> **SEITE**:

Dass in vielen Pflegeeinrichtungen Personalmangel vorherrscht, ist seit langem kein Geheimnis mehr. Die Arbeit wird deswegen jedoch nicht weniger – und bleibt zumeist an denen hängen, die gerade im Dienst sind. In der Folge türmen sich Berge von Mehrarbeit und Überstunden vor den Augen der Mitarbeiter auf. Besteht hier eine Möglichkeit, sich gegen ein Übermaß an Überstunden zur Wehr zu setzen?

> **SCHRIFTLICHER AUFTRAG 1**:
Wiederhole aus der Seite wortgetreu alles von „Dass in vielen“ bis hinunter zu „Wehr zu setzen?“.
> **SCHRIFTLICHER AUFTRAG 2**:
Nenne das jeweils erste Wort jedes Satzes der Seite.

> **GESAMMELTES MATERIAL**:
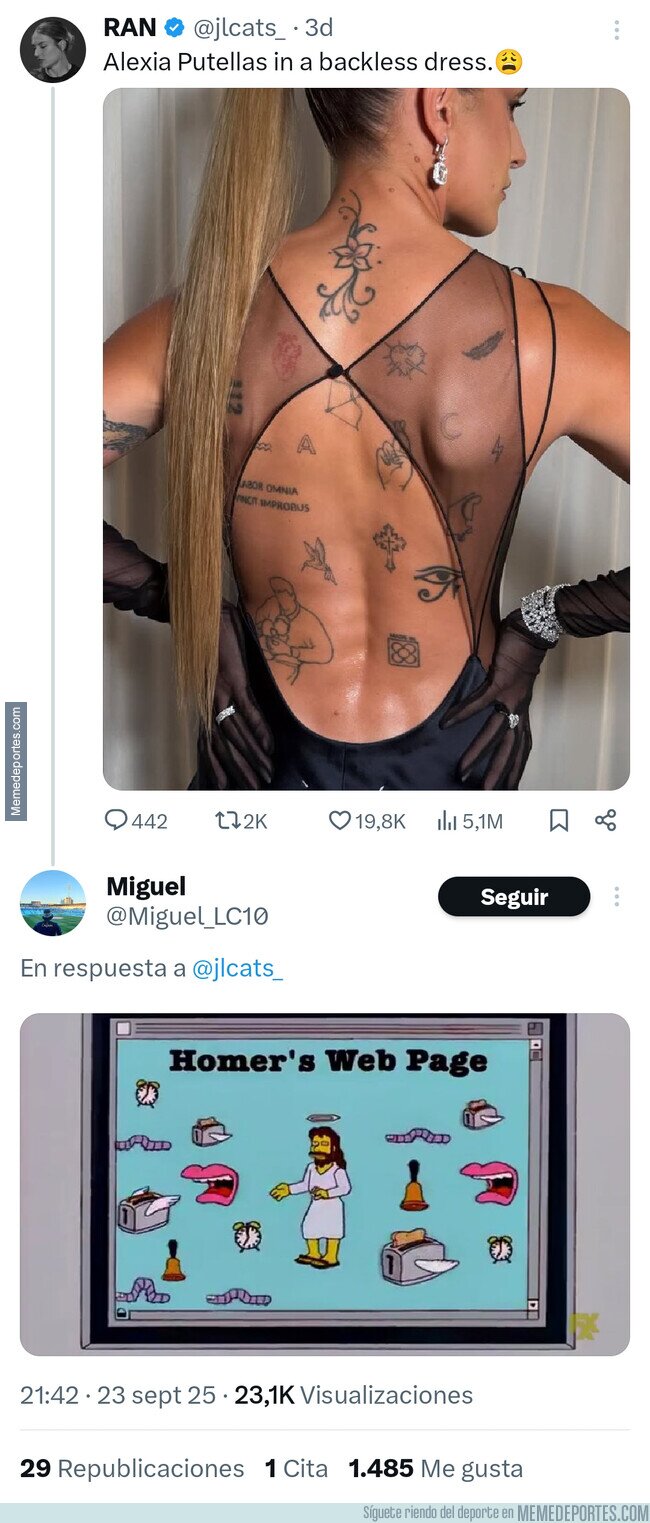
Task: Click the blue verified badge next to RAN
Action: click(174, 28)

> **ANTWORT ZUR ÜBUNG 1**:
Dass in vielen Pflegeeinrichtungen Personalmangel vorherrscht, ist seit langem kein Geheimnis mehr. Die Arbeit wird deswegen jedoch nicht weniger – und bleibt zumeist an denen hängen, die gerade im Dienst sind. In der Folge türmen sich Berge von Mehrarbeit und Überstunden vor den Augen der Mitarbeiter auf. Besteht hier eine Möglichkeit, sich gegen ein Übermaß an Überstunden zur Wehr zu setzen?

> **ANTWORT ZUR ÜBUNG 2**:
Dass, Die, In, Besteht